Pearly White vs Piazza
Where Pearly White belongs to Sherwin-Williams's range, Piazza is a Tikkurila color. These are both beige-greiges, so the question isn't which hue to choose — it's where within beige-greige to land. Pearly White (LRV 77) reflects noticeably more light than Piazza (LRV 65), a difference of 12 points that becomes especially apparent in rooms with limited natural light. The ΔE 5.8 gap is real but not dramatic — close enough to use together, distinct enough to matter as a choice. Below you'll find 4 real-room photo comparisons where both colors appear side by side, plus 5 simulated room previews.
Pearly White vs Piazza in Real Spaces
4 real rooms side by side. Pearly White and Piazza are close enough that the difference can be hard to judge from a chip alone — these photos show how each reads at scale, across different spaces and lighting conditions.
Living Room
In a living room, color works across both daylight and evening light — the same wall can read very differently at noon and at 8pm. The LRV gap is large enough that Pearly White will make the room feel meaningfully brighter than Piazza would.
Bedroom
The context that matters most in a bedroom is how a color reads under a bedside lamp at night, not under noon daylight. Pearly White reflects noticeably more light off the walls, making the space read more open than Piazza.
Kitchen
In a kitchen, colors are seen under bright task lighting that amplifies undertones — what reads neutral elsewhere can show its hand here. Pearly White reflects noticeably more light off the walls, making the space read more open than Piazza.
Home Office
The test for a home office color isn't how it looks in a quick glance — it's whether it still feels right after a full day of work. Pearly White reflects noticeably more light off the walls, making the space read more open than Piazza.
Color Details
Pearly White vs Piazza Simulated Comparison
5 simulated room previews — drag the slider on each to see Pearly White on one side and Piazza on the other.

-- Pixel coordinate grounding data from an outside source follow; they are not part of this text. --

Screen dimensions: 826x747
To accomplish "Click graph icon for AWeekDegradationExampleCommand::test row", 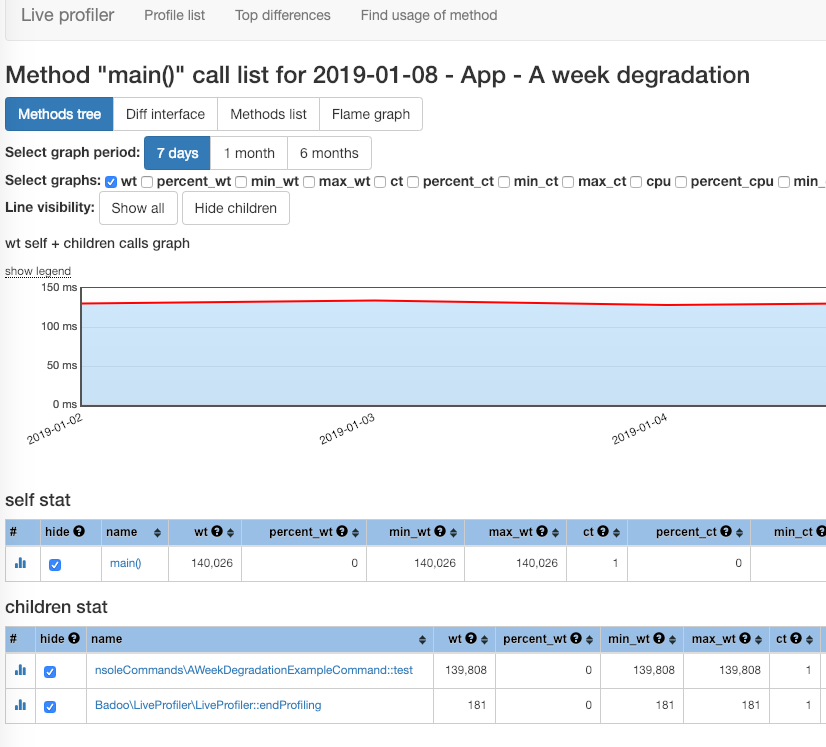I will point(20,670).
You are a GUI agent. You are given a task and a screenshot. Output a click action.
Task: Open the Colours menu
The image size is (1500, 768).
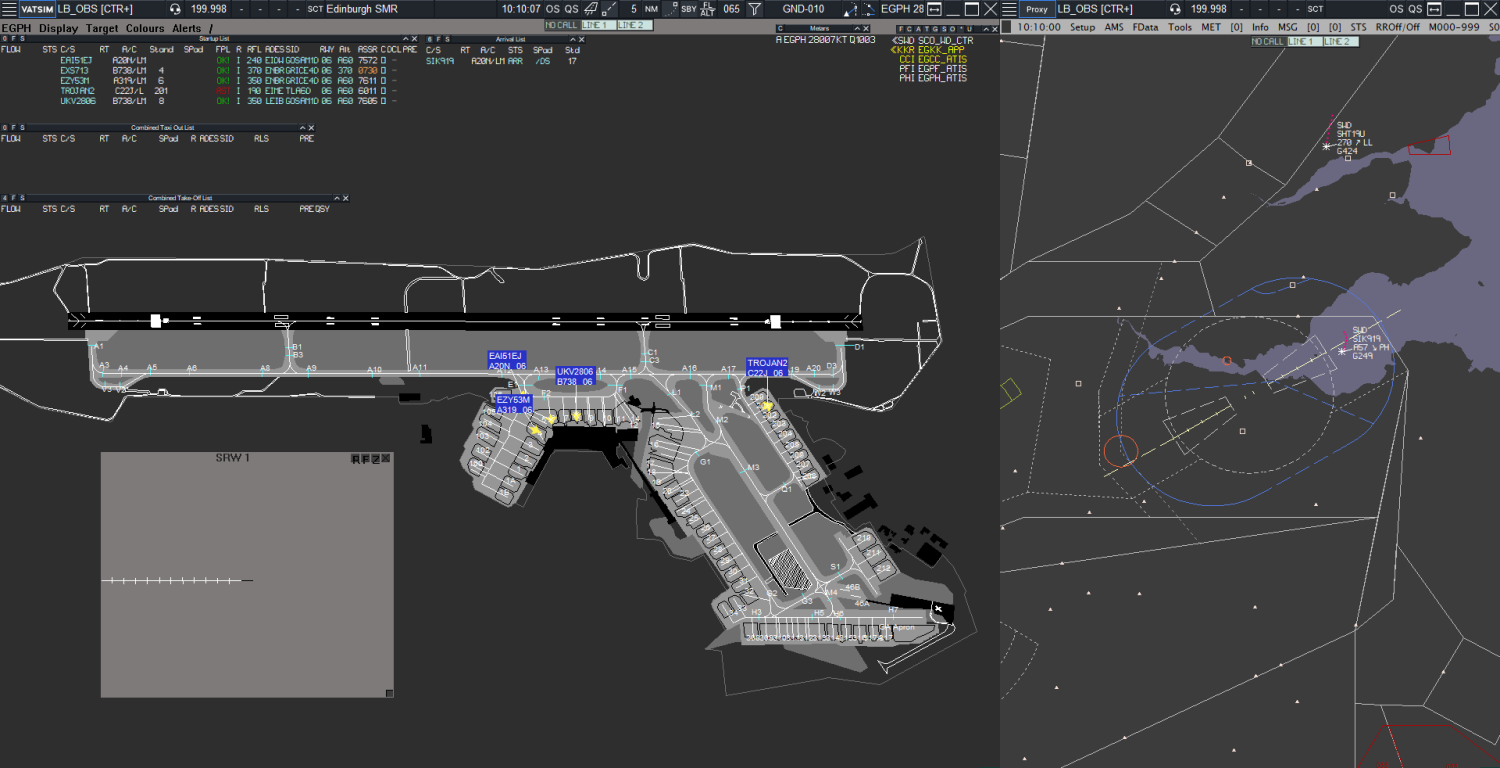[x=145, y=28]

Digital color is approximate. These simulations are generated from the manufacturer's hex values and overlaid on grayscale room photos — your screen's calibration, brightness, and viewing angle all affect how they render. Before committing to either color, test physical samples in your own space under the light you actually live with.
More Pearly White comparisons
See how Pearly White stacks up against other well-photographed colors across different brands and tones.